*** Selected extract

With health insurance premiums continuing to rise every year, more and more consumers are questioning whether it’s even worthwhile to have health insurance at all. This is why the subject of healthcare sharing programs as a viable alternative has become very common.
However, there’s still some uncertainty and confusion among people about those plans – what are the risks involved? How do they work? etc.
We have listed down some pros and cons of health share plans so that you make a safe and sound decision. Read on.
What is a Healthcare Sharing Program?
Also known as health share plans, they are faith-based programs that facilitate voluntary sharing among members for eligible medical expenses. The members of this plan send in monthly payments or premiums which are distributed to or on behalf of other members with medical expenses (i.e., benefits payments) in accordance with program guidelines.
These plans are built upon the principle of people with similar beliefs and values that come together to share each other’s burdens.
Let’s talk pros now:
The cost has always been an issue with traditional insurance plans. And if you too are worried that you might not be able to cover the cost of your insurance, then you should consider health share plans. The price of healthcare sharing programs is comparatively less than health insurance.
You can join anytime
People tend to miss out on plans because they miss the enrollment dates. But that’s not the case with health share plans. They don’t have any set enrollment dates and you can join anytime you want.
You chose the care provider
You have the freedom to choose your care providers. This means that to some extent, you have control over your health care and treatment. More natural options, such as chiropractors and midwives, are also available, and you can hand-pick them, too.
Apart from the above, they also offer efficient customer service and spiritual support as well.

******
*** Study material

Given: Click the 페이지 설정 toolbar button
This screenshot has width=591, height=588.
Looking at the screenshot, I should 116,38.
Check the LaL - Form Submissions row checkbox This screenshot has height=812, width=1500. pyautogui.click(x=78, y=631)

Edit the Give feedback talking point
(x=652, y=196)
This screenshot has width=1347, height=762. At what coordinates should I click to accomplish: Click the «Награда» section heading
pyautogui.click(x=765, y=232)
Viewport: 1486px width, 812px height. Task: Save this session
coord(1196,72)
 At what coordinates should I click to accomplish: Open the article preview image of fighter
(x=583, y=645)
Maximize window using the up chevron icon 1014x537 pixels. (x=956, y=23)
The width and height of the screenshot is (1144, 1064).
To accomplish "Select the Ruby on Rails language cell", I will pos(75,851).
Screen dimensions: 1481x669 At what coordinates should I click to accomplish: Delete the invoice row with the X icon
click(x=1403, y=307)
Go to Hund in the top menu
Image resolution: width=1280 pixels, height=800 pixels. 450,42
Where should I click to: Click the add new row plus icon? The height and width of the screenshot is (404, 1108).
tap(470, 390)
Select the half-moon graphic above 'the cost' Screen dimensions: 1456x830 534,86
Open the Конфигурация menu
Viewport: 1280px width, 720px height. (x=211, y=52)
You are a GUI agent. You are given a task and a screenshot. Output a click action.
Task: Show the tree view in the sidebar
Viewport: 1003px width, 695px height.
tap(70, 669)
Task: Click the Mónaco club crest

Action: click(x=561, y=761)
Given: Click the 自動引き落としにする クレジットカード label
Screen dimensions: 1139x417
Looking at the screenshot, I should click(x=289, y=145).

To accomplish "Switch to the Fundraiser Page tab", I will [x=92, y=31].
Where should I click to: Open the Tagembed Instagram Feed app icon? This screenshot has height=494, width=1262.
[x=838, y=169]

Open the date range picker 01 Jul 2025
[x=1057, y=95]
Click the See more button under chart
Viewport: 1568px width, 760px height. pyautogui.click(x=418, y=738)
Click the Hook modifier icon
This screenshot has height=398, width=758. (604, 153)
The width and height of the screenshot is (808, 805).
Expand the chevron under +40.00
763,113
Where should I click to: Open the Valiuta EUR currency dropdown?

******

__Work instruction A__: In the article on health share plans, reproduce the stretch from "With health insurance" through "they work? etc.", changing "consumers" to "buyers".
__Work instruction B__: List every advantage of health share plans that the article on these plans names.
__Work instruction C__: Resume the article on health share plans after its final sentence, continuing in the same manner.

__Answer box A__:
With health insurance premiums continuing to rise every year, more and more buyers are questioning whether it’s even worthwhile to have health insurance at all. This is why the subject of healthcare sharing programs as a viable alternative has become very common.
However, there’s still some uncertainty and confusion among people about those plans – what are the risks involved? How do they work? etc.

__Answer box B__:
- Lower cost than traditional health insurance
- No set enrollment dates, so members can join at any time
- Freedom to choose care providers, including natural options such as chiropractors and midwives
- Efficient customer service
- Spiritual support

__Answer box C__:
Let’s talk cons now:
They aren’t DOI regulated
Health insurances are regulated by the Department of Insurance and follow a strict set of rules. But that’s not the case with healthcare sharing plans. And they’re not required to keep reserve or pay for claims promptly.
Pre-existing conditions are often not covered
Some pre-existing conditions (as well as chronic ones) are often not covered by health share plans. This means that it’s important to sign up for a plan on time if you wish to make the most out of it. It’s necessary to add that if you wish to have your pregnancy covered, you will usually be asked to join a plan a set amount of time before getting pregnant or giving birth.
The check takes time to clear
Since they’re not regulated, the checks from such plans often take time to clear – 2 to 3 weeks. Although it could be annoying, it is easy to budget for.
Also, Healthshare ministries are faith-based organizations, which means that they ask their members to follow their religious regulations.
Remember, everybody’s situation is unique, so what might be a great solution for one family might be an inadequate one for the other. Take your expenses and needs into consideration and look up different ministries before deciding if health share plans are a good way to go for you.